In a class I led yesterday about the Charlottesville terrorism, I asked an African-American physician and a Native American lawyer what those of us who have been on the receiving end of unfair levels of white privilege might do to help. The doctor said, “Befriend a person of color, not just as a token gesture. Really love someone of color. Get to know what it’s like to be them.” The lawyer echoed her suggestion. It might sound like a small thing, too small to make a difference. But maybe we can start there. Ask a Muslim person or a gay person or a Native American person or a Black person or a white male, “What is it like to be you?”

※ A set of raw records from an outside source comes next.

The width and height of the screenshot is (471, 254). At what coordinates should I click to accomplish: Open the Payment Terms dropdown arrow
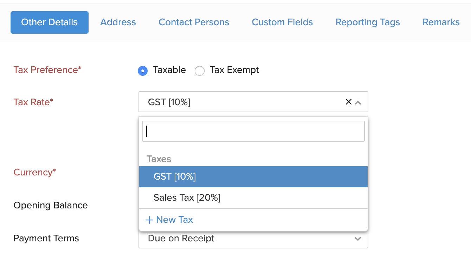pos(358,239)
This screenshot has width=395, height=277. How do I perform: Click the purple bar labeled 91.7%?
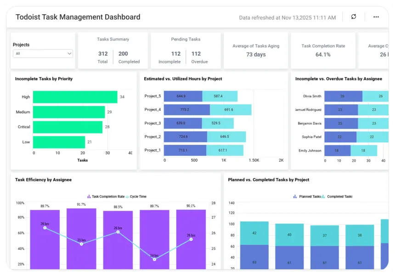pyautogui.click(x=81, y=239)
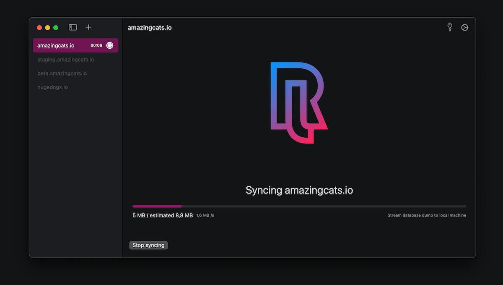Click the red close window button

point(39,28)
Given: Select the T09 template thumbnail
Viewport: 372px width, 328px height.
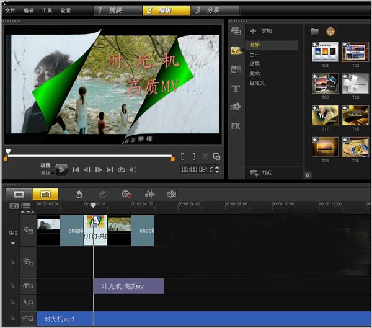Looking at the screenshot, I should (325, 84).
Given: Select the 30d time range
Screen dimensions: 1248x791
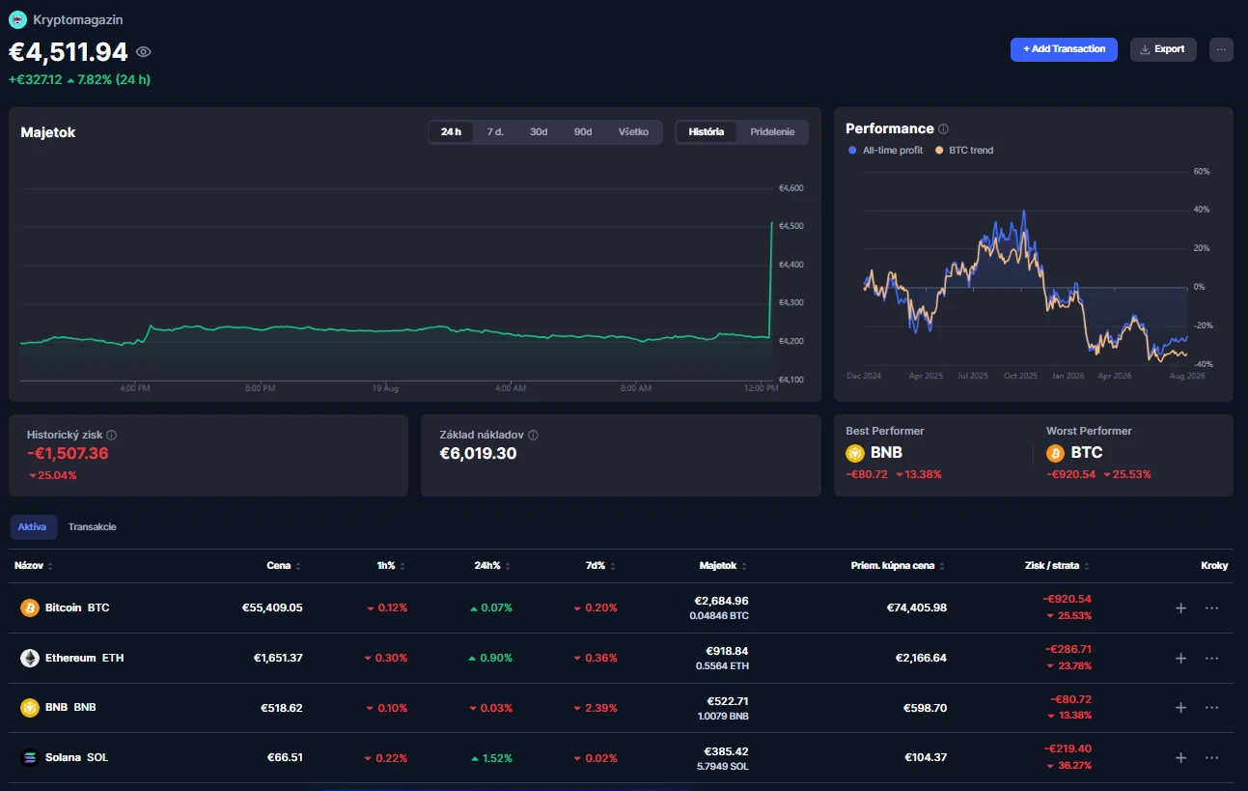Looking at the screenshot, I should point(539,132).
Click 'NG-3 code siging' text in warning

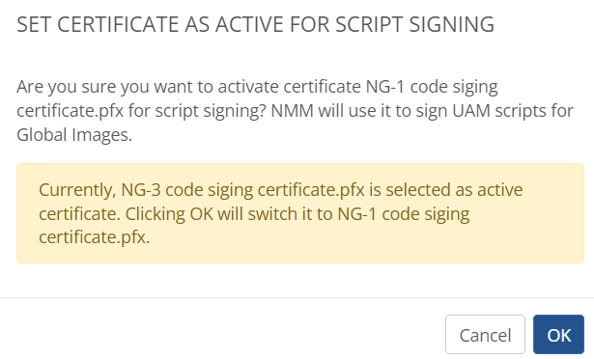click(187, 190)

I think truth and reconciliation is in order. We need to talk about what hurts and listen generously to one another, even if it’s hard to listen to a hate-spewing KKK member or a self-righteous, pseudo-spiritual, abusive-to-the-abuser counter-protestor. We need to befriend people of different races and be curious when we ask, “What is it like to be you?” We need to listen. We need to feel their pain in our own hearts. We need to apologize, even if we didn’t personally perpetrate those crimes against humanity. We need to witness our own shadow parts, the parts we have disavowed and send into exile, the parts that might have grown into a white supremacist if we had been subjected to the same traumas and conditioning they were. We need to realize “There but by the grace of God go I.”

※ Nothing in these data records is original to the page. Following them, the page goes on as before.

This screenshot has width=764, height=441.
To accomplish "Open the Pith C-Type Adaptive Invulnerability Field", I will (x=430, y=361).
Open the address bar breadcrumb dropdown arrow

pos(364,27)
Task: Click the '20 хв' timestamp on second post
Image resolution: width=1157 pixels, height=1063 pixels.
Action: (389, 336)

We need to tell our stories and hold space for those stories to be witnessed with generous openhearted care. We need to call upon our faith to comfort the scared parts in ourselves and use that inner security to look out for our brothers and sisters who feel unsafe right now. We need to be allies, even if it’s hard to resist the temptation to polarize.

Whether you’re one who has enjoyed the benefits of white privilege or one who feels victimized by your lack of it, let us come together—in love, in prayer, in shared intention. As this historic solar eclipse comes our way, let us join together with optimism and hope for unity as we all gaze upon the same sun and moon that shine their light and reflect the darkness within us all.